"Há uma quebra na história familiar onde as idades se acumulam e se
sobrepõem e a ordem natural não tem sentido: é quando o filho se torna pai de
seu pai.
É quando o pai envelhece e começa a trotear como se estivesse dentro de
uma névoa. Lento, devagar, impreciso.
É quando aquele pai que segurava com força nossa mão já não tem como se
levantar sozinho. É quando aquele pai, enfraquece de vez e demora o dobro da
respiração para sair de seu lugar.
É quando aquele pai, que antigamente mandava e ordenava, hoje só suspira,
só geme, só procura onde é a porta e onde é a janela - tudo é corredor, tudo é
longe.
É quando aquele pai, antes disposto e trabalhador, fracassa ao tirar sua
própria roupa e não lembrará de seus remédios.
E nós, como filhos, não faremos outra coisa senão trocar de papel e
aceitar que somos responsáveis por aquela vida. Aquela vida que nos gerou
depende de nossa vida para morrer em paz.
Todo filho é pai da morte de seu pai.
Ou, quem sabe, a velhice do pai e da mãe seja curiosamente nossa última
gravidez. Nosso último ensinamento. Fase para devolver os cuidados que nos
foram confiados ao longo de décadas, de retribuir o amor com a amizade da
escolta.
E assim como mudamos a casa para atender nossos bebês, tapando tomadas e
colocando cercadinhos, vamos alterar a rotina dos móveis para criar os nossos
pais.
Uma das primeiras transformações acontece no banheiro.
Seremos pais de nossos pais na hora de pôr uma barra no box do chuveiro.
A barra é emblemática. A barra é simbólica. A barra é inaugurar um
cotovelo das águas.
Porque o chuveiro, simples e refrescante, agora é um temporal para os pés
idosos de nossos protetores. Não podemos abandoná-los em nenhum momento.
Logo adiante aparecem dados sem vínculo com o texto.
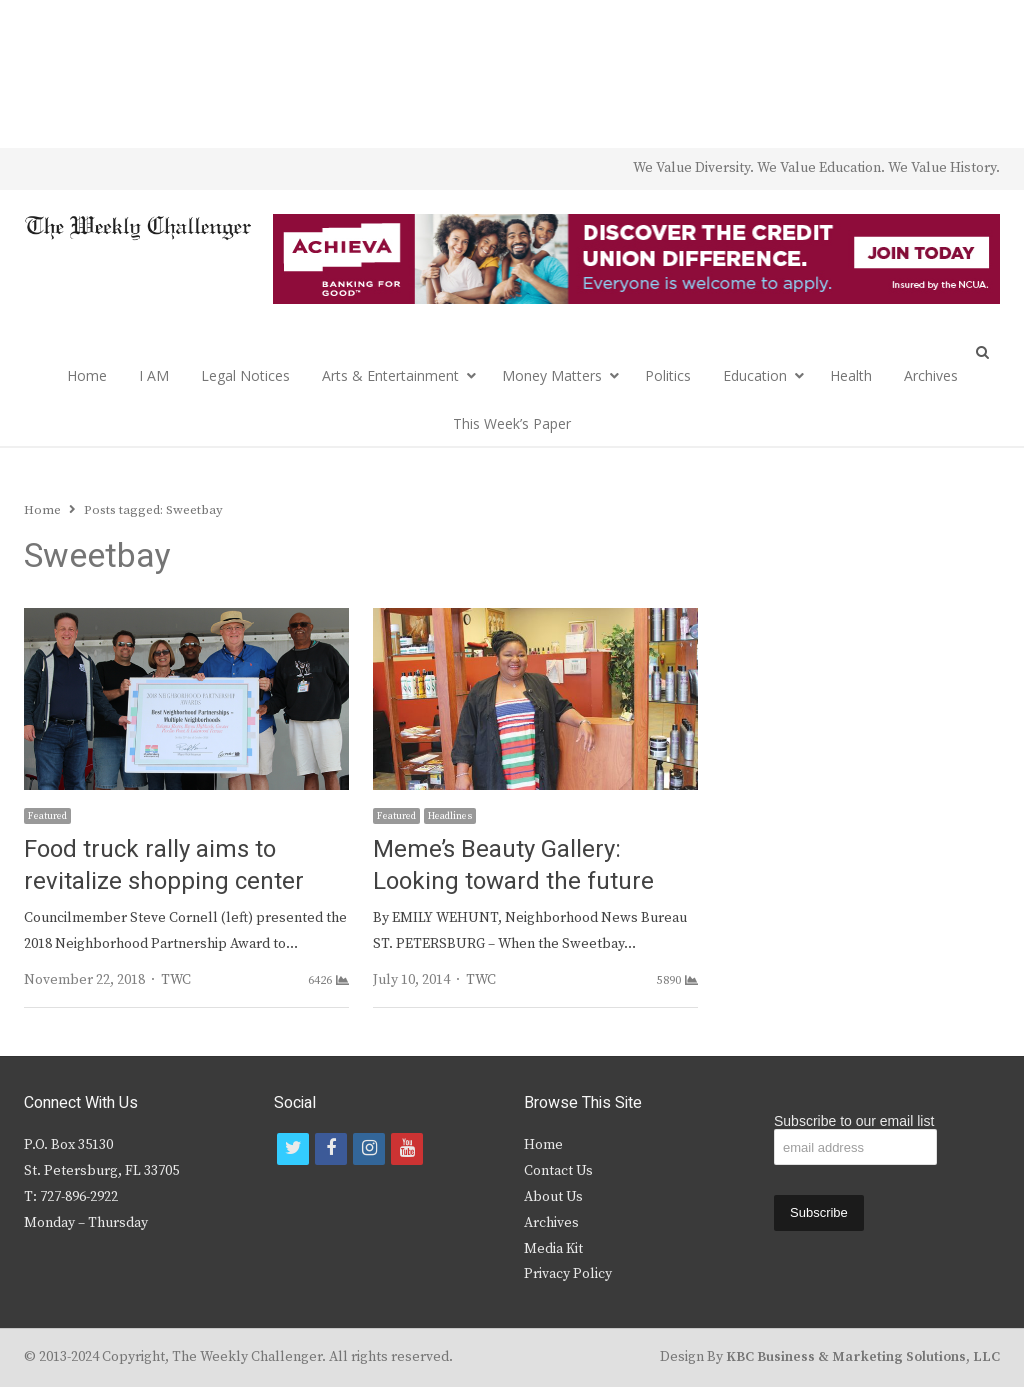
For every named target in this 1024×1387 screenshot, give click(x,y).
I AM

Pois envelhecer é andar de mãos dadas com os objetos, envelhecer é subir
escada mesmo sem degraus.
Seremos estranhos em nossa residência. Observaremos cada detalhe com
pavor e desconhecimento, com dúvida e preocupação. Seremos arquitetos,
decoradores, engenheiros frustrados. Como não previmos que os pais adoecem e
precisariam da gente?
Nos arrependeremos dos sofás, nos arrependeremos de cada obstáculo e
tapete.
E feliz do filho que é pai de seu pai antes da morte, e triste do filho
que aparece somente no enterro e não se despede um pouco por dia.
O que um pai quer apenas ouvir no fim de sua vida é que seu filho está ali."
🚨Recebi o texto acima, do Zé. Não tem autoria. Vi na internet e parece que é do Fabrício Carpinejar. Mas está um pouco diferente. Achei muito interessante! Por isso vou guardar aqui. Para reler, quando achar necessário.